▸ **PROVIDED TEXT**
== == ==

Lesbian athlete and author Angela Madsen has passed away after trying to row from California to Hawai’i. Her lifeless body was found in the Pacific Ocean after the US Coast Guard was contacted. Madsen had radioed her wife, sayng she was going into the water, but failed to check in again.
Madsen had been at sea for 60 days, and was 1,275 nautical miles from her destination in Hawai’i. Madsen, who was a 3-time Paralympian and former Marine, wanted to fix her bow anchor. When she was found, she was tethered to her boat.
Madsen’s voyage was the subject of a documentary film. She wanted to be the first paraplegic and oldest woman – she was 60 – to row the Pacific Ocean alone. She knew and accepted the risks of the journey. When she failed to contact her wife, Debra, the Coast Guard was contacted.
Her autobiography, Rowing Against the Wind, was published in 2014.
Madsen, who became paraplegic after tripping in a basketball game (someone landed on her back) and after mistakes were made during a subsequent surgery. She held no animosity toward the staff at the Veterans Hospital. “Medical mistakes happen in all hospital settings,” she wrote.
Her autobiography reads as if written with anger, by someone in denial. Maybe that was the constant daily pain speaking. Maybe it was a human being trying to find her truth.
“No one chooses to be disabled or to endure a life of pain and suffering. But like everyone else on the planet, disabled or not, we have a choice to either live and walk in truth…or not…
As I collected my thoughts and memories to write this book, I wished that I had spent more time walking in the truth. No matter how hard or easy it was to pull those thoughts and feelings together – some tragic, some victorious – I had to stay on the path of truth…
I do know that whatever my purpose is in this life, my differently-abled, physically-challenged, broken-down, beaten-up body seems to be the vehicle required for me to achieve it.”
Madsen’s words can inspire, enlighten and infuriate. Her true legacy, not a book but a life of doing brave things, lives on.

== == ==

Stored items
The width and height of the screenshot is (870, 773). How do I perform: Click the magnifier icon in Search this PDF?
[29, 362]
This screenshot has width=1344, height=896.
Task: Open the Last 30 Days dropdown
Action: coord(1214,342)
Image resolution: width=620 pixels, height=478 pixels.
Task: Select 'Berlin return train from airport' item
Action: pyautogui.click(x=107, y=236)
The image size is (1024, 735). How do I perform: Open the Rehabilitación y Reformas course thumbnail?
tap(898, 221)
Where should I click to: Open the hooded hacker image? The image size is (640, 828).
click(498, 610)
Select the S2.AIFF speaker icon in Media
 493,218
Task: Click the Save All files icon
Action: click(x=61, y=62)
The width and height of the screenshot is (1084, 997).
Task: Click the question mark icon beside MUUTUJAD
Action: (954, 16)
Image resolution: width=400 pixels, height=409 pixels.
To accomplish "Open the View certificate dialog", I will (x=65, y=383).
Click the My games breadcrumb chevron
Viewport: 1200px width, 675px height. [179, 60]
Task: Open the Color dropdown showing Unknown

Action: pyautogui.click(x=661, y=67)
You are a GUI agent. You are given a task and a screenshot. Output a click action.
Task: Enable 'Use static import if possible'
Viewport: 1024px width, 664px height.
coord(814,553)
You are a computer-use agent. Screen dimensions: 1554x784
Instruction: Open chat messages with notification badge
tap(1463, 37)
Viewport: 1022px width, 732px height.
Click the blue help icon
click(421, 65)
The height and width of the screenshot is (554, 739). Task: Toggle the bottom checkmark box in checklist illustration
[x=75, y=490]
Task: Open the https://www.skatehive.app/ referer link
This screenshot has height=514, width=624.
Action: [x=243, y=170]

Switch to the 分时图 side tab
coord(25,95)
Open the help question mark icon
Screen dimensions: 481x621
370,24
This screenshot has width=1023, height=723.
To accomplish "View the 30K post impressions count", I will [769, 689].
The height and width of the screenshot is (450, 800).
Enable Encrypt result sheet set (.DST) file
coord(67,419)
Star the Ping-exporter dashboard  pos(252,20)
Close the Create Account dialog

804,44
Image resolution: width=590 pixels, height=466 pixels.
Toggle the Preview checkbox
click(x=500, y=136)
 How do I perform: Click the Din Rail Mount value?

== == ==

▸ **DIRECTIONS**
According to the article about Angela Madsen, how many nautical miles from her destination in Hawai'i was she?

▸ **PROBLEM SOLUTION**
She was 1,275 nautical miles from her destination.